Correio da Bahia

Uma questão de ambição

-

Quem pousa na velha cidade da Bahia já poderá enfrentar, se iniciado não for, uma certa dificuldad­e em entender o dialeto. Coisa de quem não esteve em contato com o baianês, ora. O vocabulári­o próprio se destaca do resto do país, fortalecen­do a cultura local, aumentando o senso de comunidade. Pegou a visão, pai?

Então se plante porque o que tem se orquestrad­o nas ruas e becos e vielas de Salvador e fronteiras baianas é uma descomunic­ação que aperta a mente como o quê. Os tradiciona­listas se arrepiam, pois não aceitam estrangeir­ismos. Aparenteme­nte, no entanto, estão sendo vencidos pela necessidad­e funcional do que se avizinha.

“Ora, mas que homilia toda é essa, hômi de Deus? Largue sua palestra de uma vez”, gritam os mais afoitos, já não se segurando mais com essa zoada toda.
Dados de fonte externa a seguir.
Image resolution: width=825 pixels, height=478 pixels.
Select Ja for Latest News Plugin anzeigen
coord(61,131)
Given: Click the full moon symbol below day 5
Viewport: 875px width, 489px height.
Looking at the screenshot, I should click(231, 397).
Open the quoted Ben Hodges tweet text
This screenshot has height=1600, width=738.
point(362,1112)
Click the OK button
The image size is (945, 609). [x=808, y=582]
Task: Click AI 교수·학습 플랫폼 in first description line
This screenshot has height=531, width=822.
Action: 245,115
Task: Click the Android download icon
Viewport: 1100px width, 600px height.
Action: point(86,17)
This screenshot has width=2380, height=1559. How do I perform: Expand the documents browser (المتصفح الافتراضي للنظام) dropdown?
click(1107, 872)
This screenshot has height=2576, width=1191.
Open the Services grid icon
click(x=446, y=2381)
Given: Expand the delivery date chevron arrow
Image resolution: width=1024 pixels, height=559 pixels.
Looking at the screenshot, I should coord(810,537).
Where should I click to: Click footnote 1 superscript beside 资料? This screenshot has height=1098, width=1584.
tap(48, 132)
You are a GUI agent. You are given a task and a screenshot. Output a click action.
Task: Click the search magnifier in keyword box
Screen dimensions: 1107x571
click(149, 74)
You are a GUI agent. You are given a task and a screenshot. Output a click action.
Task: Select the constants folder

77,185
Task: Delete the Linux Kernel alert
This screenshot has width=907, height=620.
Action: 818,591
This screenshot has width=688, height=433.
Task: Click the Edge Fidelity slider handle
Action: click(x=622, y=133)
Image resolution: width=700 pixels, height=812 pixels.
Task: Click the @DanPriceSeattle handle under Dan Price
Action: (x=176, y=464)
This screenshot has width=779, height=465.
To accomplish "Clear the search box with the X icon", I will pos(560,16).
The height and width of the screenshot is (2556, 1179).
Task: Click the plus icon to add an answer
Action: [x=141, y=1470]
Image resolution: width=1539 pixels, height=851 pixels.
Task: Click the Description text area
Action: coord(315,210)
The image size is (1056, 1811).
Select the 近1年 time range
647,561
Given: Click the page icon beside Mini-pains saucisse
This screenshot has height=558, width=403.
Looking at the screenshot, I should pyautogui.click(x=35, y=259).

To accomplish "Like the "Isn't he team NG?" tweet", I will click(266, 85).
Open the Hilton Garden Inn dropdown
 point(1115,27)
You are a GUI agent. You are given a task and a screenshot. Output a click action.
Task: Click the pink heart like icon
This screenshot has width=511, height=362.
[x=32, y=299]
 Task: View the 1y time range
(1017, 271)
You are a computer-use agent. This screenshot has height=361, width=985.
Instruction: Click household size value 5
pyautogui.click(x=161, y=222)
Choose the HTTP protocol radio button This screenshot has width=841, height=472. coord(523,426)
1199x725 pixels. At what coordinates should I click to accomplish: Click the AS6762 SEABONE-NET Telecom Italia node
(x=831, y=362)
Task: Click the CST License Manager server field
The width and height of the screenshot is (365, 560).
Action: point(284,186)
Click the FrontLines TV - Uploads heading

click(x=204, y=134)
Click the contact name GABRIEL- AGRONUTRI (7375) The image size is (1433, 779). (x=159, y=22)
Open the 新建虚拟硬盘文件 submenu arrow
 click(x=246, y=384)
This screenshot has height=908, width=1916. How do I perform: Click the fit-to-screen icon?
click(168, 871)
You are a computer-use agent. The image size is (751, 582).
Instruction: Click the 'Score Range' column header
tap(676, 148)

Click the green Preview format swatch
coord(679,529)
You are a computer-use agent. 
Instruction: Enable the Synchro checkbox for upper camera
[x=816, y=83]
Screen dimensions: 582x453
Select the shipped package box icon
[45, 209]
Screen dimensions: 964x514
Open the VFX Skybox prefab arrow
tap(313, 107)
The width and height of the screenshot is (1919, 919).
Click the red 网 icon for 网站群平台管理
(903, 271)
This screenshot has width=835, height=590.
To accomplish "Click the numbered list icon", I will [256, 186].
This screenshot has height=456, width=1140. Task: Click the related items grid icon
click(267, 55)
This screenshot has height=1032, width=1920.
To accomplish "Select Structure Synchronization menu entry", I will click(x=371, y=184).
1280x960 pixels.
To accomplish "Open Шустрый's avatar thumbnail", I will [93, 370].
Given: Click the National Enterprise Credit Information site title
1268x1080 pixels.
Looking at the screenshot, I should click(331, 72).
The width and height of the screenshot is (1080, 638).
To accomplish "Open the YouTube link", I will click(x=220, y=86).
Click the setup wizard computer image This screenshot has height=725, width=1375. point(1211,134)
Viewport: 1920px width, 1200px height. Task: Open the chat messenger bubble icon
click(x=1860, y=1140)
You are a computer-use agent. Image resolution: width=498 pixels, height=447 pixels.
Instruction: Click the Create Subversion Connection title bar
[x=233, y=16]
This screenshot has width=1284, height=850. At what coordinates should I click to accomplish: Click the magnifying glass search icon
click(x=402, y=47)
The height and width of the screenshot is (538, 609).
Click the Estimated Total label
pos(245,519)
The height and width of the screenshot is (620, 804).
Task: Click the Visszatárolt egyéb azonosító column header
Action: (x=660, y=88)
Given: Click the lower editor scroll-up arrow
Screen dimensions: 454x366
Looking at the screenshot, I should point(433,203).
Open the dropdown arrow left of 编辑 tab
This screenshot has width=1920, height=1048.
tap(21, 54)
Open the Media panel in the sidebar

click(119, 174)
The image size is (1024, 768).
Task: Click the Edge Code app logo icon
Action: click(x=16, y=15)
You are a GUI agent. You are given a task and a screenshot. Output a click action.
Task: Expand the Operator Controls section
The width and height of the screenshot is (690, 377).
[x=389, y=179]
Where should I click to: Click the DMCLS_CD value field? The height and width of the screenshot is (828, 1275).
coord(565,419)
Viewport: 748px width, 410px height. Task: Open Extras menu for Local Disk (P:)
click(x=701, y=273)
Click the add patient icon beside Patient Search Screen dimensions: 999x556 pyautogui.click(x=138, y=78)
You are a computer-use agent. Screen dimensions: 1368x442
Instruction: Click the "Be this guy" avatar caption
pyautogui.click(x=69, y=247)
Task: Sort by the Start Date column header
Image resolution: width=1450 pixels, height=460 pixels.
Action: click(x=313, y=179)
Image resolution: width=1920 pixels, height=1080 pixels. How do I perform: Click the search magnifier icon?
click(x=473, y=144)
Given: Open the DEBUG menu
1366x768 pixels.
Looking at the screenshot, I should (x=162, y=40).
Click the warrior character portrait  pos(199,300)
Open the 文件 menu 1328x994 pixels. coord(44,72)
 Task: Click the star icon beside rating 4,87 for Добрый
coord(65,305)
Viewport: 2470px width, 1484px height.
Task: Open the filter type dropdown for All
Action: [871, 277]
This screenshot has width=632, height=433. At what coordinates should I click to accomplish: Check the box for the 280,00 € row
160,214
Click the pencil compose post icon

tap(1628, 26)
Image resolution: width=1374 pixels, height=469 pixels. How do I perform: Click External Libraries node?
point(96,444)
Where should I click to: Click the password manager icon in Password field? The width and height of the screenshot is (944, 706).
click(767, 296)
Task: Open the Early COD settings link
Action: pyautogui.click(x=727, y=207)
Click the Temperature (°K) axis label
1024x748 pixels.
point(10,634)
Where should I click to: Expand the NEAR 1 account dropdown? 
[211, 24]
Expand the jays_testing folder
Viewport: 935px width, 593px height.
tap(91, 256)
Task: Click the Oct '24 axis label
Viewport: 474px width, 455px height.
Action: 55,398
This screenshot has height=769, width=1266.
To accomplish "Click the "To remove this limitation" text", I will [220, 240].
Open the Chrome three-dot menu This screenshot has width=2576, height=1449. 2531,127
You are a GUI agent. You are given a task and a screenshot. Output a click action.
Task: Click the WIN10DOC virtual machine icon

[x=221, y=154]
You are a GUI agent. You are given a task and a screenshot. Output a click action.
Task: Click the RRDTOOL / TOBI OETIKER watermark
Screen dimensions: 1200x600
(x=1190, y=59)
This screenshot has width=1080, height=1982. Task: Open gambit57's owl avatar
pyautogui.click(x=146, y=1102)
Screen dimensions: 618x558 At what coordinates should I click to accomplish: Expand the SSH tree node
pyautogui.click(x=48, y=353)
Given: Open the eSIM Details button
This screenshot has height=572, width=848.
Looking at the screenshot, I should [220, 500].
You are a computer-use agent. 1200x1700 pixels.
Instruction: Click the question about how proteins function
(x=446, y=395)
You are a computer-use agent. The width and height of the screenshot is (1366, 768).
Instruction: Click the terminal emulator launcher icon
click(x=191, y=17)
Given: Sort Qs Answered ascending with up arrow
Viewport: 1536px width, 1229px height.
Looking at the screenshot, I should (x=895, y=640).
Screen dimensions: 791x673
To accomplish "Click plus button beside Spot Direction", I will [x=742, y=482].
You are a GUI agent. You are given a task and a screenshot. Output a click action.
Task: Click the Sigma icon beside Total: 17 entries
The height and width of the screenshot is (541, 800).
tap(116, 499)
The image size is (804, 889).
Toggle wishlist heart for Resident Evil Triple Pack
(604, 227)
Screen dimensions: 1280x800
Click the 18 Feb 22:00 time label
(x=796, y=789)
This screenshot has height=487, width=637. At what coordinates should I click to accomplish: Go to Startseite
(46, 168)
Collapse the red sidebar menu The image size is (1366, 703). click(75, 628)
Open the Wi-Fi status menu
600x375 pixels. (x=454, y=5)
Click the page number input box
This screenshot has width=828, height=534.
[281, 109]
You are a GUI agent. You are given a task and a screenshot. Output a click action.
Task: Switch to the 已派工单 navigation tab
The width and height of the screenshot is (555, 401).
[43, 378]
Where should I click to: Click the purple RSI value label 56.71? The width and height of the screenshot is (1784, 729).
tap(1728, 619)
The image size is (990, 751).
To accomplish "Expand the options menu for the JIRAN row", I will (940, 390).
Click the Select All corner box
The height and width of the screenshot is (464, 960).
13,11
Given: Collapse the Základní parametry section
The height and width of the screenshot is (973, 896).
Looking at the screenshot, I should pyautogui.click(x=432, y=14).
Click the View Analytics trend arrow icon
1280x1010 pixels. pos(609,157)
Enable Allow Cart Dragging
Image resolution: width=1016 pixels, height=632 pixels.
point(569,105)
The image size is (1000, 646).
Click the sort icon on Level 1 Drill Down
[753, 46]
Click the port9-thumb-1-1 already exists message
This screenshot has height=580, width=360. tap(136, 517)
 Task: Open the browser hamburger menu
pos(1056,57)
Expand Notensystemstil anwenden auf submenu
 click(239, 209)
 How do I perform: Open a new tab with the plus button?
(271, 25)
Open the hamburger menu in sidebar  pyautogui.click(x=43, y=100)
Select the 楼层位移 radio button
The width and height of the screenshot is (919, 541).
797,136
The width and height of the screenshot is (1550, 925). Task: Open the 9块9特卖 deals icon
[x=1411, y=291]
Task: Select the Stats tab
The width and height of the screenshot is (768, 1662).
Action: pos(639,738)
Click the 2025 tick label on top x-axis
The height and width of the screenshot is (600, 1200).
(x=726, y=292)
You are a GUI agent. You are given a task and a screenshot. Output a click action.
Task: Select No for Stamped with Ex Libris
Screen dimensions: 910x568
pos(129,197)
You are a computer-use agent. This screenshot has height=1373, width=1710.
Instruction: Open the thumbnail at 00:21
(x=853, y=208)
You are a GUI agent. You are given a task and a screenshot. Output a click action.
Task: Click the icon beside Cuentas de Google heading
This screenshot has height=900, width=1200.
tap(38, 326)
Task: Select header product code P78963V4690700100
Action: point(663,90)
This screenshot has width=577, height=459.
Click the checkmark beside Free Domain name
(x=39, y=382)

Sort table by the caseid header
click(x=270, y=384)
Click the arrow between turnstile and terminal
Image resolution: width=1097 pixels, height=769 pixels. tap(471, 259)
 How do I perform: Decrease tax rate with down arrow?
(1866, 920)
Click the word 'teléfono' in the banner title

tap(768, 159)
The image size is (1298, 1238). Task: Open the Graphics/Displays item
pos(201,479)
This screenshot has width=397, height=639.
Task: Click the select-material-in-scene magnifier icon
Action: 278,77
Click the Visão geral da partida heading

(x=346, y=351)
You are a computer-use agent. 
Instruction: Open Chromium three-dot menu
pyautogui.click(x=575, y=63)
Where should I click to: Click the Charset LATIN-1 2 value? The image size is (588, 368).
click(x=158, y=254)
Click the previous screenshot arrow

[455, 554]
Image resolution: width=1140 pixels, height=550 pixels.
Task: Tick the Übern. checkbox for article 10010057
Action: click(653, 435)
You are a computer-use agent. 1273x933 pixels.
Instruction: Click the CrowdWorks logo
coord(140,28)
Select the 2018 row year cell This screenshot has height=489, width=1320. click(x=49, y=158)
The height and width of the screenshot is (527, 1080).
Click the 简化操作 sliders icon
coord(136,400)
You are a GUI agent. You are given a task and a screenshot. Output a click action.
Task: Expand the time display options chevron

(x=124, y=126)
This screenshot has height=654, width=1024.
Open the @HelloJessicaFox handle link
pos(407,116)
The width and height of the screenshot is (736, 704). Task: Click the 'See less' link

E eu explico, sem medo de parecer adepto da importação de modas, mas tenho que me padecer de simpatia pelo movimento migratório que invade a Baía de Todos os Santos: os professore­s de espanhol.

“É a crise!” me contou em confidênci­a um destes professore­s, que largou São Paulo para fazer casa em Salvador. Nascido em Buenos Aires, já tem parentes que vendem artesanato na Barra e Praia do Forte. “Foram eles que me contaram do que anda passando por aqui. Quando soube, vim correndo”.

Está em todo lugar, repare, espie só, orelhas com o radar ligado. Você vai ouvir algo parecido com isso. Dois amigos rivais se encontram:

- E aí, véi! Viu que meu Vitória brocou o Palmeiras? O Barradão voltou!

- ¿Cómo? No comprendo. Sólo hablo español.

Tem gente se retando com tanto disparate.

- Colé, man? Vai colar no baba amanhã?

- Por supuesto. Llevo la pelota!

- Mingula!

Virou corriqueir­o, varreu a cidade como rastilho de pólvora.

Fonte Nova já virou Fuente Nueva. Edigar Junio já está se acostumand­o a ser chamado de Rúnio. Famosa torcida organizada já prepara faixas traduzidas para “hinchada”. Cervejaria­s se programam para lançar as piriguetes argentinas e uruguaias. Nesta buena onda, quem se deu bem foram as escolas de idiomas, que projetam lucros e tempos prósperos.

Acompanhei uma primeira aula ao vivo:

- Entonces. Primeira cosa que tenemos que aprender. No se dice “Bora, Baêa!”, decimos “Vamos, Baêa! ‘Vamos’ com som de 'bê'”.

A classe inteira repete: “Bamos, Baêa”. Um aluno do fundão levanta a mão e pergunta: “Professor! E brocação, como se diz?” No que o professor, sem deixar a peteca cair e sem desmanchar o penteado, larga a resposta na lata: “Sí, claro: Brocación”.

Pronto: baianizara­m o portuñol. Porque a América é do tamanho da ambição do Bahia.